WRITTEN TASK:
Please write out all the records below as a numbered list, leaving out any blank lines.

DATASET ENTRIES:
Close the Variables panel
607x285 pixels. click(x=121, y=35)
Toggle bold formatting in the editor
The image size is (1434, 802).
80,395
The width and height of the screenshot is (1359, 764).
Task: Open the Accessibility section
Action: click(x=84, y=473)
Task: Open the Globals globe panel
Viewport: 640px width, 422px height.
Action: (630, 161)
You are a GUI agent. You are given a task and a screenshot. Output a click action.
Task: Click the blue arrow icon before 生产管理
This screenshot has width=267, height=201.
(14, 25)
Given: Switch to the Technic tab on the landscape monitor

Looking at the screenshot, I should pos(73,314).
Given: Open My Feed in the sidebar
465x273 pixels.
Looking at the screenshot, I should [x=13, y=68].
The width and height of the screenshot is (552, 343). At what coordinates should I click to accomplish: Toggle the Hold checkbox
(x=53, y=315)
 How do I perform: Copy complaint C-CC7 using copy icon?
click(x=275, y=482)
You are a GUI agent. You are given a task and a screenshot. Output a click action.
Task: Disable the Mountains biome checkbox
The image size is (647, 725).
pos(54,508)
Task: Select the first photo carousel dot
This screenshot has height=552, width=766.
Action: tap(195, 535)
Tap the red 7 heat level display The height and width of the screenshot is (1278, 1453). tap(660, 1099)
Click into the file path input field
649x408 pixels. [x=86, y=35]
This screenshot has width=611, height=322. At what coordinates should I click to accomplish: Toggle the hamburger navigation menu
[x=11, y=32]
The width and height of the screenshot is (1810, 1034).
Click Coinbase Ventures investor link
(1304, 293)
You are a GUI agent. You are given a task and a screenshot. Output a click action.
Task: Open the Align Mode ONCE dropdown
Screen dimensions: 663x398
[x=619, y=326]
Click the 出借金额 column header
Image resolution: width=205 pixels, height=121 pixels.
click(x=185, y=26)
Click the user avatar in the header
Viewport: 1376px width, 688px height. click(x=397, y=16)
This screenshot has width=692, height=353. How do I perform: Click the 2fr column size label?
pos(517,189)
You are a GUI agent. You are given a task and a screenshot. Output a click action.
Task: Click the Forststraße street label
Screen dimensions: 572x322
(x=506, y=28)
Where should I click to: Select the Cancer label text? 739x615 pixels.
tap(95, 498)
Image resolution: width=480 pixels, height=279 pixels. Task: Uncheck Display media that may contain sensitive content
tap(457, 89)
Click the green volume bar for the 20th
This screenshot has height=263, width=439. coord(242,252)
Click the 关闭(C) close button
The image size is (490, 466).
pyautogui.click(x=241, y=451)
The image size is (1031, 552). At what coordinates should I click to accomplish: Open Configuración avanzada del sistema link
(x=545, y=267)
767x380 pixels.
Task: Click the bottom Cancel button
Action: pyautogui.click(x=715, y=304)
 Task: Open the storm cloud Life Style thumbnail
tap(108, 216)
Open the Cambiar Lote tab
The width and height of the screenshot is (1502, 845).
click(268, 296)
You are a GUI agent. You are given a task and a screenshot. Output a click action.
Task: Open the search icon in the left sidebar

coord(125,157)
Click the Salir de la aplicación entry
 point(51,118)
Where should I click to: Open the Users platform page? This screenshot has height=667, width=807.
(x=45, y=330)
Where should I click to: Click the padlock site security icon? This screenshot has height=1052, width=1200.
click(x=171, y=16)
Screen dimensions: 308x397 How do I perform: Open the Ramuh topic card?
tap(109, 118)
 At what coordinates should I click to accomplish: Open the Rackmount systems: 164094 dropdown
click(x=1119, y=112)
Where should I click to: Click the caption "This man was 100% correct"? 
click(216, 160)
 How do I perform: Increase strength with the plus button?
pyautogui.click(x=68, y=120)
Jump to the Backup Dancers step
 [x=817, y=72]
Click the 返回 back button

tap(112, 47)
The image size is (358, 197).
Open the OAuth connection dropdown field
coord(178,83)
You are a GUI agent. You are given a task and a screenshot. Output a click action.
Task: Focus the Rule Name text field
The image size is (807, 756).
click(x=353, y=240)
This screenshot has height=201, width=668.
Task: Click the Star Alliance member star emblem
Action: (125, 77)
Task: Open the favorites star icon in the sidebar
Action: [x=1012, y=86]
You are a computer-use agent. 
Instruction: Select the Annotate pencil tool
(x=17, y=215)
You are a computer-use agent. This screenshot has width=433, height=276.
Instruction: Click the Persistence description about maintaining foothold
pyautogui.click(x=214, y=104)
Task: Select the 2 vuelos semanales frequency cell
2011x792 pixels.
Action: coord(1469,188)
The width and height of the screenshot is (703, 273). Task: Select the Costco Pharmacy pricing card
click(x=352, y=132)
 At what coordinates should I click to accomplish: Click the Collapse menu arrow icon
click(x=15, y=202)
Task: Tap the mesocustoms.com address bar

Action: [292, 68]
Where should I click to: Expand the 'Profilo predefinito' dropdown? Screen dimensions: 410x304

ANSWER TO THE EXERCISE:
1. Close the Variables panel
2. 607x285 pixels. click(x=121, y=35)
3. Toggle bold formatting in the editor
4. The image size is (1434, 802).
5. 80,395
6. The width and height of the screenshot is (1359, 764).
7. Task: Open the Accessibility section
8. Action: click(x=84, y=473)
9. Task: Open the Globals globe panel
10. Viewport: 640px width, 422px height.
11. Action: (630, 161)
12. You are a GUI agent. You are given a task and a screenshot. Output a click action.
13. Task: Click the blue arrow icon before 生产管理
14. This screenshot has width=267, height=201.
15. (14, 25)
16. Given: Switch to the Technic tab on the landscape monitor
17. Looking at the screenshot, I should pos(73,314).
18. Given: Open My Feed in the sidebar
19. 465x273 pixels.
20. Looking at the screenshot, I should [x=13, y=68].
21. The width and height of the screenshot is (552, 343). At what coordinates should I click to accomplish: Toggle the Hold checkbox
22. (x=53, y=315)
23.  How do I perform: Copy complaint C-CC7 using copy icon?
24. click(x=275, y=482)
25. You are a GUI agent. You are given a task and a screenshot. Output a click action.
26. Task: Disable the Mountains biome checkbox
27. The image size is (647, 725).
28. pos(54,508)
29. Task: Select the first photo carousel dot
30. This screenshot has height=552, width=766.
31. Action: tap(195, 535)
32. Tap the red 7 heat level display The height and width of the screenshot is (1278, 1453). tap(660, 1099)
33. Click into the file path input field
34. 649x408 pixels. [x=86, y=35]
35. This screenshot has width=611, height=322. At what coordinates should I click to accomplish: Toggle the hamburger navigation menu
36. [x=11, y=32]
37. The width and height of the screenshot is (1810, 1034).
38. Click Coinbase Ventures investor link
39. (1304, 293)
40. You are a GUI agent. You are given a task and a screenshot. Output a click action.
41. Task: Open the Align Mode ONCE dropdown
42. Screen dimensions: 663x398
43. [x=619, y=326]
44. Click the 出借金额 column header
45. Image resolution: width=205 pixels, height=121 pixels.
46. click(x=185, y=26)
47. Click the user avatar in the header
48. Viewport: 1376px width, 688px height. click(x=397, y=16)
49. This screenshot has width=692, height=353. How do I perform: Click the 2fr column size label?
50. pos(517,189)
51. You are a GUI agent. You are given a task and a screenshot. Output a click action.
52. Task: Click the Forststraße street label
53. Screen dimensions: 572x322
54. (x=506, y=28)
55. Where should I click to: Select the Cancer label text? 739x615 pixels.
56. tap(95, 498)
57. Image resolution: width=480 pixels, height=279 pixels. Task: Uncheck Display media that may contain sensitive content
58. tap(457, 89)
59. Click the green volume bar for the 20th
60. This screenshot has height=263, width=439. coord(242,252)
61. Click the 关闭(C) close button
62. The image size is (490, 466).
63. pyautogui.click(x=241, y=451)
64. The image size is (1031, 552). At what coordinates should I click to accomplish: Open Configuración avanzada del sistema link
65. (x=545, y=267)
66. 767x380 pixels.
67. Task: Click the bottom Cancel button
68. Action: pyautogui.click(x=715, y=304)
69.  Task: Open the storm cloud Life Style thumbnail
70. tap(108, 216)
71. Open the Cambiar Lote tab
72. The width and height of the screenshot is (1502, 845).
73. click(268, 296)
74. You are a GUI agent. You are given a task and a screenshot. Output a click action.
75. Task: Open the search icon in the left sidebar
76. coord(125,157)
77. Click the Salir de la aplicación entry
78.  point(51,118)
79. Where should I click to: Open the Users platform page? This screenshot has height=667, width=807.
80. (x=45, y=330)
81. Where should I click to: Click the padlock site security icon? This screenshot has height=1052, width=1200.
82. click(x=171, y=16)
83. Screen dimensions: 308x397 How do I perform: Open the Ramuh topic card?
84. tap(109, 118)
85.  At what coordinates should I click to accomplish: Open the Rackmount systems: 164094 dropdown
86. click(x=1119, y=112)
87. Where should I click to: Click the caption "This man was 100% correct"? 
88. click(216, 160)
89.  How do I perform: Increase strength with the plus button?
90. pyautogui.click(x=68, y=120)
91. Jump to the Backup Dancers step
92.  [x=817, y=72]
93. Click the 返回 back button
94. tap(112, 47)
95. The image size is (358, 197).
96. Open the OAuth connection dropdown field
97. coord(178,83)
98. You are a GUI agent. You are given a task and a screenshot. Output a click action.
99. Task: Focus the Rule Name text field
100. The image size is (807, 756).
101. click(x=353, y=240)
102. This screenshot has height=201, width=668.
103. Task: Click the Star Alliance member star emblem
104. Action: (125, 77)
105. Task: Open the favorites star icon in the sidebar
106. Action: [x=1012, y=86]
107. You are a computer-use agent. 
108. Instruction: Select the Annotate pencil tool
109. (x=17, y=215)
110. You are a computer-use agent. This screenshot has width=433, height=276.
111. Instruction: Click the Persistence description about maintaining foothold
112. pyautogui.click(x=214, y=104)
113. Task: Select the 2 vuelos semanales frequency cell
114. 2011x792 pixels.
115. Action: coord(1469,188)
116. The width and height of the screenshot is (703, 273). Task: Select the Costco Pharmacy pricing card
117. click(x=352, y=132)
118.  At what coordinates should I click to accomplish: Click the Collapse menu arrow icon
119. click(x=15, y=202)
120. Task: Tap the mesocustoms.com address bar
121. Action: [292, 68]
122. Where should I click to: Expand the 'Profilo predefinito' dropdown? Screen dimensions: 410x304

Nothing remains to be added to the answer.